Truman’s grandson welcomes Japan’s support for joint statement on nuclear weapons

by Keiichiro Yamamoto, Staff Writer, in New York

On October 21, the Chugoku Shimbun spoke to Clifton Truman Daniel, 56, on Japan’s decision to support, for the first time, a joint statement which opposes the use of nuclear weapons. Mr. Daniel, the grandson of Harry S. Truman, the former U.S. president who ordered the atomic bombings of Hiroshima and Nagasaki, said he welcomed this development. “This is a significant step forward,” he said. “It’s important that Japan has clarified its position.”

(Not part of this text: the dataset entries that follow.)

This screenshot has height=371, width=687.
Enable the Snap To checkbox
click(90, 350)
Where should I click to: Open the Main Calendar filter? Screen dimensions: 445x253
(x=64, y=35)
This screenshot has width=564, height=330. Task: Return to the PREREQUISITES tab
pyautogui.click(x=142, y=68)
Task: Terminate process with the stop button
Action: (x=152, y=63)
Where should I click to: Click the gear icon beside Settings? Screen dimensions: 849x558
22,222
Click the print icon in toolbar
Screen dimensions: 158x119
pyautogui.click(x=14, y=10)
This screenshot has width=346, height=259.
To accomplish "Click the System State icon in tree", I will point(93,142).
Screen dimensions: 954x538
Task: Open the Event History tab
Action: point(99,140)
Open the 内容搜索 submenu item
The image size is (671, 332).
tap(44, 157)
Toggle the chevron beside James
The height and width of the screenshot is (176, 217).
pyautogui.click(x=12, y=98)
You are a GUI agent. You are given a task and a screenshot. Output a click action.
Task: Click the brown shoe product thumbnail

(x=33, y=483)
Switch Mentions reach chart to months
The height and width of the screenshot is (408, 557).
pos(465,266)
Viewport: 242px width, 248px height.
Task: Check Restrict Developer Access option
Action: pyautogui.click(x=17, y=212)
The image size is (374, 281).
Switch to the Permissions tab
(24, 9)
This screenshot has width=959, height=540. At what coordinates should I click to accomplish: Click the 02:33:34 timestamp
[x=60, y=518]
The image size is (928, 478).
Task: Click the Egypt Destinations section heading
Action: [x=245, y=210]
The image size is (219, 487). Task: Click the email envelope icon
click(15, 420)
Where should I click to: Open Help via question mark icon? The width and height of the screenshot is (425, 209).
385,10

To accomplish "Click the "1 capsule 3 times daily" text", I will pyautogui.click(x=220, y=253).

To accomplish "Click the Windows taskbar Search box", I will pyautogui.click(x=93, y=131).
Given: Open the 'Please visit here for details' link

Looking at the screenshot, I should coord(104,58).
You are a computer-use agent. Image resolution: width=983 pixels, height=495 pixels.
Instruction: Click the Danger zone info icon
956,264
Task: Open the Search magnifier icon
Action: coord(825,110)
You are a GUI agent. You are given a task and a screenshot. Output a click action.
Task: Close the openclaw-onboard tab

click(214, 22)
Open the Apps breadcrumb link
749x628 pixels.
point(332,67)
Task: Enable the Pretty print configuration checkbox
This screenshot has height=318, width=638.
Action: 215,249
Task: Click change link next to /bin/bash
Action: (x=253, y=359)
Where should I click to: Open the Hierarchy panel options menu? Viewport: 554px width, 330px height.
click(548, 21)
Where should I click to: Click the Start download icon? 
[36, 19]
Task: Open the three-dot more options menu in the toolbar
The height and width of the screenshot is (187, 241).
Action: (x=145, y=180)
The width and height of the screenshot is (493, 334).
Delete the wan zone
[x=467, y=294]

Mr. Daniel also gave a positive review of the statement. “Although it doesn’t include a call for the immediate elimination of nuclear weapons, the contents are appropriate,” he said, adding that he hopes the number of nations endorsing the statement will continue to grow. Regarding Japan’s security policy, which relies on the U.S. nuclear umbrella, he criticized deterrence as a very dangerous idea.

On this day, Mr. Daniel spoke to about 100 students at a high school on Staten Island, in New York City, with Setsuko Thurlow, 81, a resident of Canada and a survivor of the atomic bombing of Hiroshima. Ms. Thurlow asked the students to imagine how inhuman the bombing was, holding a cloth which bore the names of 351 junior high school classmates who died in the A-bomb blast.

The school visit was organized by Hibakusha Stories, a U.S. organization advocating nuclear abolition. Nicole Zernov, 14, a student at the school, said, “A lot more people in the world should hear the stories of the A-bomb survivors.”